La Selva de Irati: reto ciclista al estilo de Induráin

La Selva de Irati se ha convertido en el escenario ideal para los amantes del ciclismo de montaña, ofreciendo un desafiante recorrido de 128 kilómetros que rinde homenaje a la figura de Miguel Induráin. Este trazado circular, que parte de Otsagabia, culmina en el icónico puerto de Larrau, permitiendo a los ciclistas disfrutar de vistas espectaculares mientras recorren un terreno que evoca la memoria de uno de los ciclistas más grandes de la historia.

El trayecto, que incluye siete ascensiones, es un verdadero ‘via crucis’ para quienes se atreven a desafiar sus pendientes. La ruta ha sido testigo de la época en que Induráin pasaba por aquí, en el Tour de Francia de 1996, un evento que quedó marcado no solo por la carrera en sí, sino también por la controversia que rodeó al ciclista navarro, quien enfrentó un duro camino hacia la derrota.
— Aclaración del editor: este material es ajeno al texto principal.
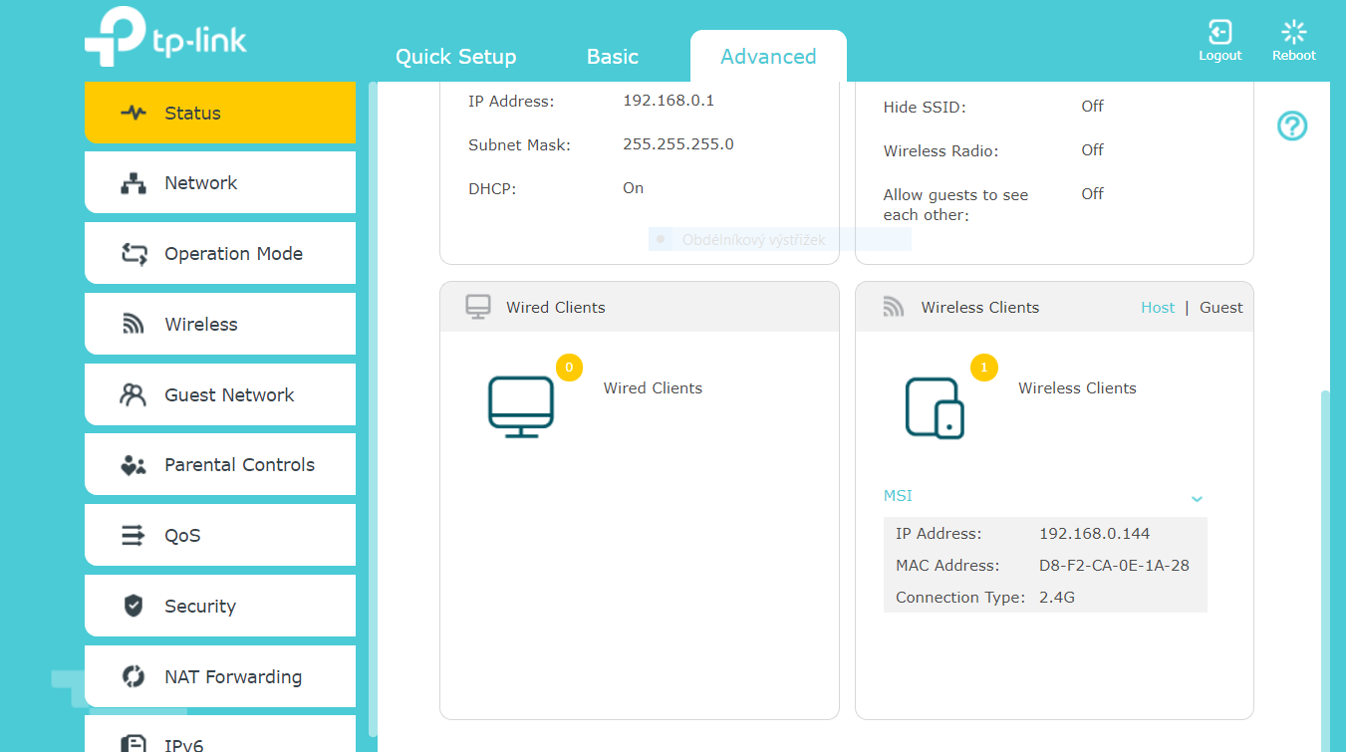Switch to the Quick Setup tab
The image size is (1346, 752).
tap(455, 57)
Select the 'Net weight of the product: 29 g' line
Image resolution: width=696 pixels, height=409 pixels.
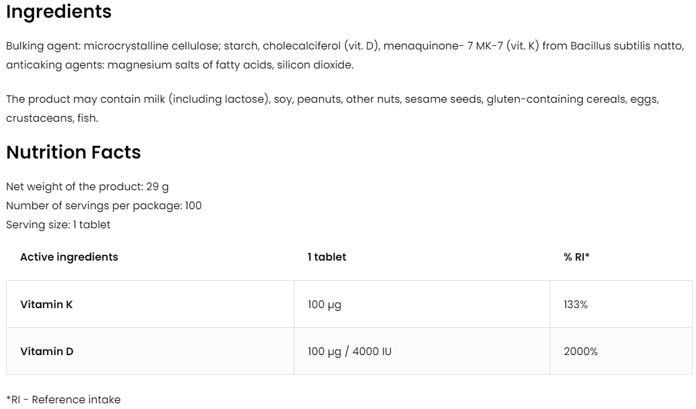point(87,186)
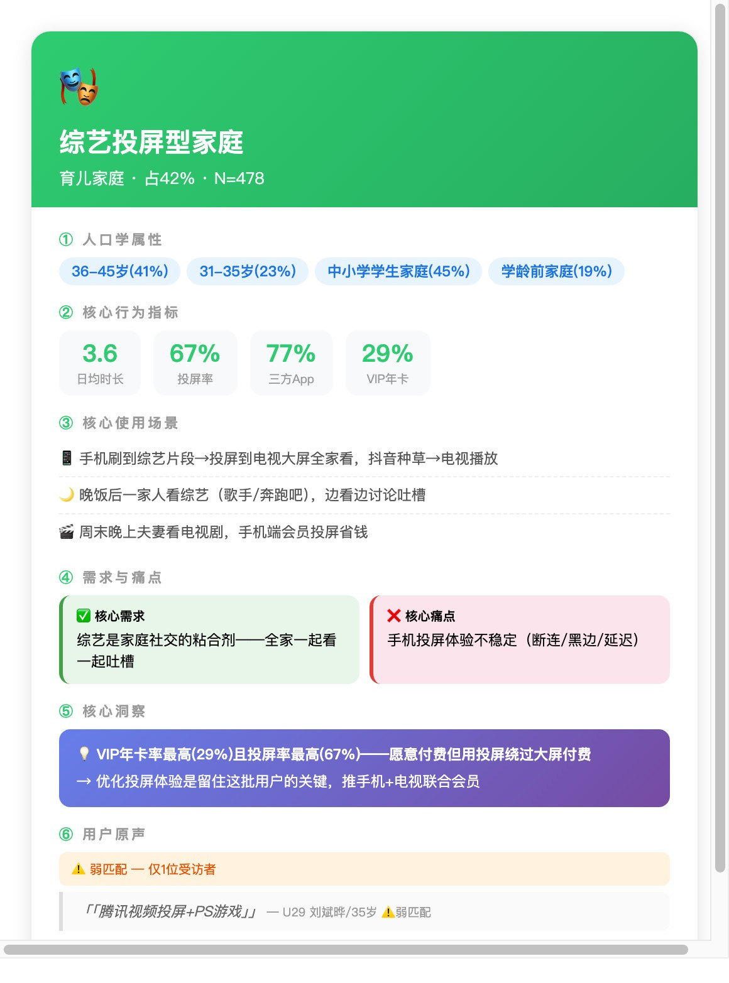This screenshot has height=983, width=729.
Task: Click the lightbulb icon in insight box
Action: coord(84,754)
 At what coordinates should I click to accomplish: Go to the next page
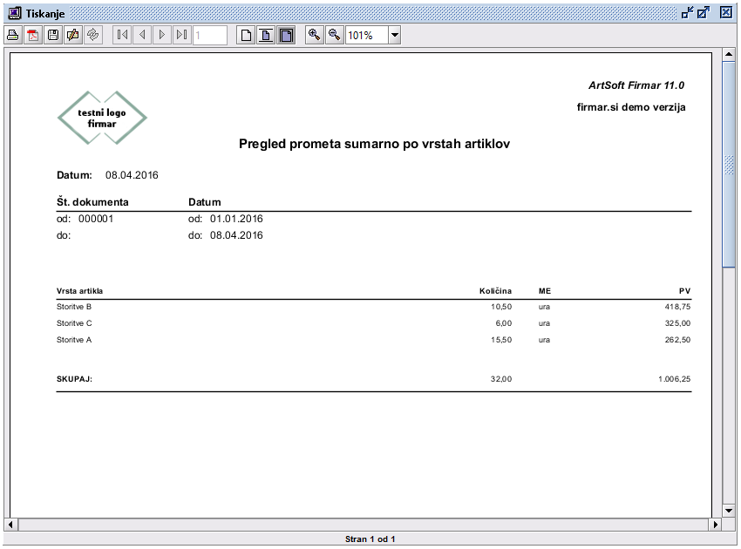(161, 35)
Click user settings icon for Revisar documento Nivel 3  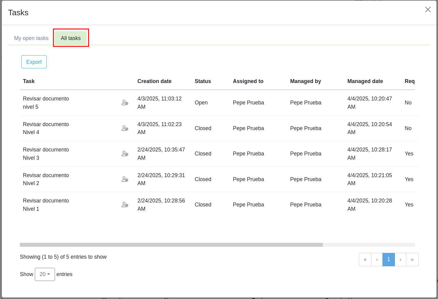125,154
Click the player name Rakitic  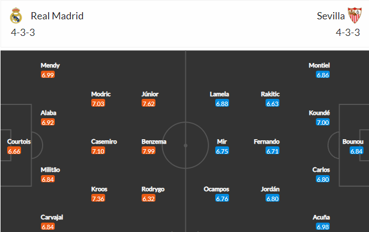click(270, 94)
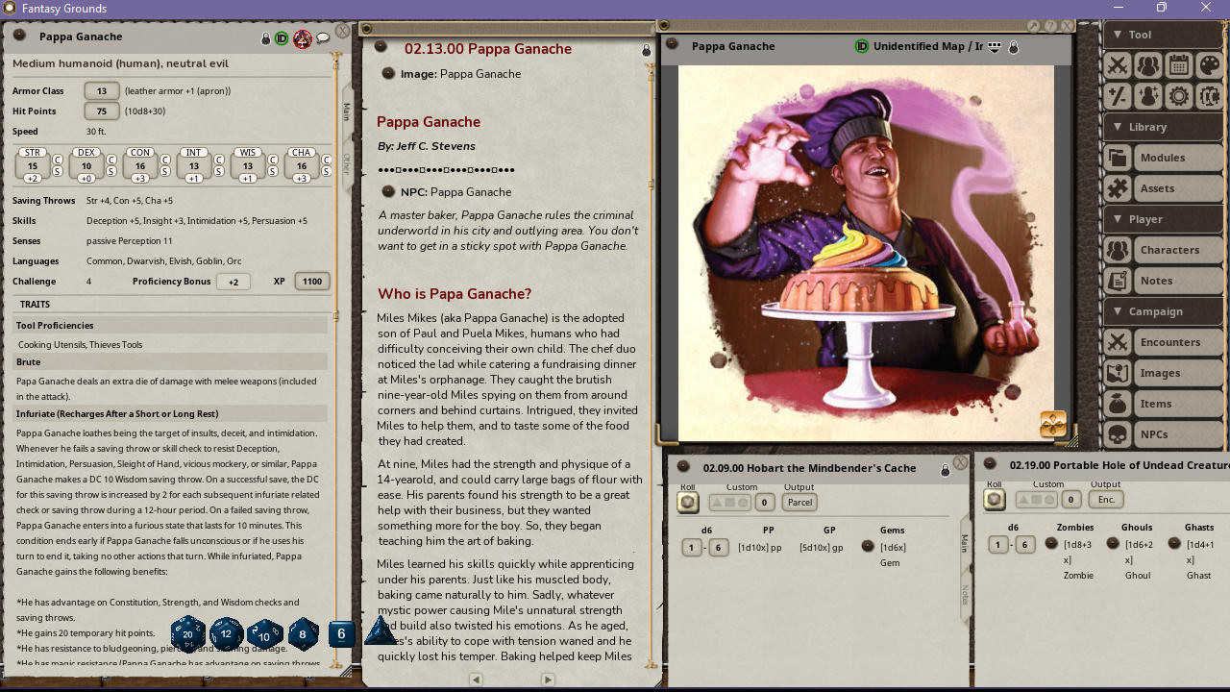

Un recorrido exigente y lleno de sorpresas

El recorrido no ofrece ni un solo metro llano, desafiando a los ciclistas con un acumulado de 3 600 metros de desnivel positivo en un total de 56 kilómetros de ascenso. Entre los puertos a superar se encuentran Jaurrieta, Erremendia, y el famoso Larrau, siendo este último uno de los favoritos por su dificultad. Sin embargo, los expertos coinciden en que la subida a Errozate es aún más exigente.

La Irati Xtrem, un evento que congrega a miles de ciclistas cada junio, se presenta como la mejor oportunidad para afrontar este desafío, con numerosos puntos de avituallamiento y asistencia técnica a lo largo de la ruta. Para aquellos que deciden embarcarse en esta aventura en solitario, la experiencia puede ser psicológicamente desafiante, ya que el recorrido exige no solo fuerza física, sino también una gran resistencia mental.

Conexiones culturales y naturales

La Selva de Irati, con más de 400 kilómetros de rutas ciclables, es un espacio que invita a perderse entre sus bosques de hayas y robles, así como a explorar los valles que la rodean. Los ciclistas pueden disfrutar de la belleza de la naturaleza mientras recorren las zonas de Salazar, Aezkoa, Zuberoa y Cize, reflejando la conexión entre España y Francia a través de paisajes impresionantes y una rica historia cultural.

Estas tierras han sido utilizadas para el pastoreo desde tiempos neolíticos, y por el camino se pueden encontrar monumentos megalíticos que atestiguan esta herencia cultural. Además, a finales de agosto se celebra en el puerto de Larrau el día de Mugas, donde pastores y vecinos de ambos lados de la frontera se reúnen para comprobar el estado de los hitos que delimitan el territorio.

A medida que los ciclistas avanzan, se enfrentan a diversos obstáculos, desde el tráfico de animales hasta el estado variable de las carreteras. La soledad del paisaje, salpicado de verdes y azules, puede ser tanto un alivio como un reto, ya que cada kilómetro recorrido se convierte en una prueba de resistencia.

El camino hacia Larrau, aunque desafiante, ofrece momentos de reflexión y nostalgia, recordando las hazañas de ciclistas legendarios como Miguel Induráin. En este contexto, cada pedalada se convierte en un homenaje a la perseverancia y al amor por el ciclismo, reafirmando que la Selva de Irati es un destino imprescindible para los aficionados a este deporte.